Torniamo nel 2010, torniamo a No God Slave, secondo full-lenght per gli italianissimi Embryo (realizzato ben quattro anni dopo il debutto).

Il disco riusciva nell’intento di soddisfare il lato tecnico della questione (certo non quello esagerato o esigente, che richiede ogni centimetro di forza a rimorchio) senza dimenticare l’importanza “sacra”  e vitale della parola groove.

La band faceva qui sul serio tentando anche la via del “video professionale” (girati per title track e  Flatterer of Indifference) come arma di divulgazione, video che anticipavano un certo fenomeno che sarebbe esploso da li a poco (ai tempi se ne vedevano pochi ben riusciti se togliamo le band più famose -che non li indovinano nemmeno troppo spesso fra l’altro-).
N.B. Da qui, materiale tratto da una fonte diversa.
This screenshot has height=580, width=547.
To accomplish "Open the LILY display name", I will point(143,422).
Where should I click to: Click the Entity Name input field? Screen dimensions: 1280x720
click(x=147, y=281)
No God Slave è un intenso monolite di trentasei minuti, i ragazzi suonano divinamente e sempre a favore del pezzo, fanno vibrare a modo gli strumenti e ringraziare le orecchie più “composte” in circolazione. La prestazione vocale fornisce l’adrenalina necessaria, posta fra il gutturale e lo scream (a ben sentire per niente banale), e fanno pure gasare le tastiere, poste in secondo piano rispetto alla muraglia principale ma importantissime già ad un secondo e più attento ascolto (note messe nel posto giusto al momento giusto, mai invadenti, il valore del disco non sarebbe lo stesso senza di loro). Anche la sezione ritmica rende la sua porzione d’onore all’opera, pulsante e nevralgica quanto basta per trascinarci al meglio dentro il mondo qui creato (della serie quando quel ritmo in più ti completa l’opera).

Il bilanciamento degli strumenti è davvero vincente e da solo finisce a prendersi parecchi punti, il resto ovviamente lo faranno le canzoni e un songwriting vincente. Non si registra la presenza di nessun filler, niente per cui lamentarsi o mugugnare. Tutto verrà inserito al momento giusto, un guanto groove lesto a regnare per la maggior parte del tempo.

Stilare una lista di brani migliori è cosa ardua, posso citare quelli che più mi hanno entusiasmato, ovvero la title track (canzone che mi aveva spinto a conoscerli), Escape From Your Fears, un mid tempo esaltante con degli inserimenti di tastiera assolutamente da elogiare per l’ottimizzazione ottenuta, e The Scarecrow, la più corta ma anche quella ricca di pathos, tanto vero che non è mai facile scrivere una canzone di una manciata di minuti senza evidenziare la sua “corta essenza”.

C’è personalità in quello che fanno i ragazzi, a volte mi hanno ricordato una sorta di mistura formata da dei Deicide “evoluti”, trascinati nel corso di influenze ora Fear Factory ora Sadist, ma allo stesso tempo evadono da tutto ciò andando verso direzioni intuitive. Insomma gli Embryo con No God Slave avevano regalato all’Italia un disco per cui andare fiera, un disco per palati estremi ma in qualche modo “fini”, quei gusti sempre attenti a particolari e decisive atmosfere, atmosfere che riescono a scalfire per qualche attimo le consuete e sempre ben accette “randellate” di rito.